Thanksgiving food is something that I cherish. Probably because many of the popular Thanksgiving dishes in the South are just straight-up soul food: mac and cheese, collard greens, cornbread, candied yams, etc.
The listed dishes are all unfairly labeled side dishes. A silly byproduct of English colloquialism, because anybody can tell you the side dishes are the true stars of Thanksgiving. Yes, turkey is essential to Thanksgiving dinner, but that’s because of tradition. Turkey is not the main character in the Thanksgiving cast. It can’t be. It goes against the principle lesson of Thanksgiving.
Over the decades and centuries, turkey ironically has assumed the spotlight on a holiday that preaches togetherness and fellowship. There is a high chance that turkey isn’t the best meat available at any given Thanksgiving dinner. Ham has become a dual sport athlete, truly headlining Christmas dinner and popping up at Thanksgiving celebrations nationwide. Barbecue is becoming a popular practice for the holiday, too. This means that turkey could be matched up against ribs, chicken, pork chops, brisket AND ham.

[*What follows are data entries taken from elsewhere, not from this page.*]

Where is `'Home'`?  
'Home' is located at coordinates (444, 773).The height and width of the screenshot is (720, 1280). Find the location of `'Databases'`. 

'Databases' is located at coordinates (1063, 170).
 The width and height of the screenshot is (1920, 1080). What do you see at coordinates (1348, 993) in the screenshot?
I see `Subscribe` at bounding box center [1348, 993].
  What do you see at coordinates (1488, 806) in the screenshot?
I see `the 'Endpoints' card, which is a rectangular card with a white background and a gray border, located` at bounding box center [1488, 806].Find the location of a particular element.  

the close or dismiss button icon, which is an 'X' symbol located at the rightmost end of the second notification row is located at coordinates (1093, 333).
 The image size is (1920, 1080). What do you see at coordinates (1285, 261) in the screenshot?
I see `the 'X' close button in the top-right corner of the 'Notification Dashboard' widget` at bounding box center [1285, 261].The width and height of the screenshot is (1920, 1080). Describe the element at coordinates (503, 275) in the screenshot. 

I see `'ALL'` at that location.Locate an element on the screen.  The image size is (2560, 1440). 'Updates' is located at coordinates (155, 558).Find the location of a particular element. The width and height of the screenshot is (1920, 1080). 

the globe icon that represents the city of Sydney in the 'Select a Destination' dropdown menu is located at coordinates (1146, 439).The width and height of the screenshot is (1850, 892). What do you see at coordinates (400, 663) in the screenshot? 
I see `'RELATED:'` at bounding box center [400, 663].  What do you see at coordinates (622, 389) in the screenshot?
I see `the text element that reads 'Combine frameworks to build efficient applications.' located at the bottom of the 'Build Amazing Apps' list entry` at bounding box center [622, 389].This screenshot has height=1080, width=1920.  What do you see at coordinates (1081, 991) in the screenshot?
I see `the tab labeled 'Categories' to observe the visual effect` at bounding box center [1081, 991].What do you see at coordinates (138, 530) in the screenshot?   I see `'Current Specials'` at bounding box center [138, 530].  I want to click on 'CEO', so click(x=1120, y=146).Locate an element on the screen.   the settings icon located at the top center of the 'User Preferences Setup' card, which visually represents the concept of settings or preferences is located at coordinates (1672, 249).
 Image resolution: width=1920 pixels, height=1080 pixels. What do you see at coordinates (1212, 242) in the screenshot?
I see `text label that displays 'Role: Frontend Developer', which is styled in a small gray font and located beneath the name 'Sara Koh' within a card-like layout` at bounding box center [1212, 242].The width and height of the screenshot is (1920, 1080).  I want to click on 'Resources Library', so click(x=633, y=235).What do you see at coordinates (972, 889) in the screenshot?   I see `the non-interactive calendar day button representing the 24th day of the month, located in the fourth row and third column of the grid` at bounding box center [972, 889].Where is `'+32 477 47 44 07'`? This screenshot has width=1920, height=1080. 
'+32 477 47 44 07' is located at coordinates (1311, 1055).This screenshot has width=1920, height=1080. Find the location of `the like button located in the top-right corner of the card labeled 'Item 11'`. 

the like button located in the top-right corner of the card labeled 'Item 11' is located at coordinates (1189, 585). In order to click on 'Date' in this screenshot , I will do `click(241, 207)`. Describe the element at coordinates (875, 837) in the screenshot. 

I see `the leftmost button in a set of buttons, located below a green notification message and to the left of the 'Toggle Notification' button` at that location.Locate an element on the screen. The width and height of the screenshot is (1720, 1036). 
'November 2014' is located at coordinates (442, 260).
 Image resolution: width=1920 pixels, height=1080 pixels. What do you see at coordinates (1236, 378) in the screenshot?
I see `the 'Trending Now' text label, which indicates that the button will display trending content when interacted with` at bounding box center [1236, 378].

Those are only the meats that are arguably better than turkey. The side dishes are, once again, superior. They play a symbolic role in the holiday, too. Assigning different dishes to visitors makes them more invested as parts to the whole celebration, playing on the “in this together, here for each other” nature of the holiday.
The bird has a lot to prove.
The correct pie ranking goes: pecan pie, sweet potato pie, key lime pie, apple pie, chess pie then everything else. Cakes, cupcakes, cookies, ice cream and so many more desserts are prepared for the holiday. It’s a disservice, though. By the time dessert rolls around, everybody is stuffed. You’ll be lucky to find those who can stomach more than a slice or two of pie.
What’s my perfect Thanksgiving plate? Dressing and macaroni could occupy a third of the plate real-estate alone. Honestly, a good macaroni dish and dressing pan carry so much weight on my Thanksgiving meal satisfaction index. That cannot be overstated. Ham will usually be included in the first-round plate-building draft.
Don’t get me wrong, ham can be underwhelming. Particularly ham that is cut too thick, too salty or is not of the honey-ham variety. Those three traits in a ham could drastically tank it in my rankings.
Rounding out the first plate is candied yams and collard greens and a dinner roll.
Proudly, my plate is not in compliance with the food triangle. Low vibrational plates only this Thanksgiving.
Justice Rose is the opinion editor. He is a sophomore majoring in journalism from Madison, Miss.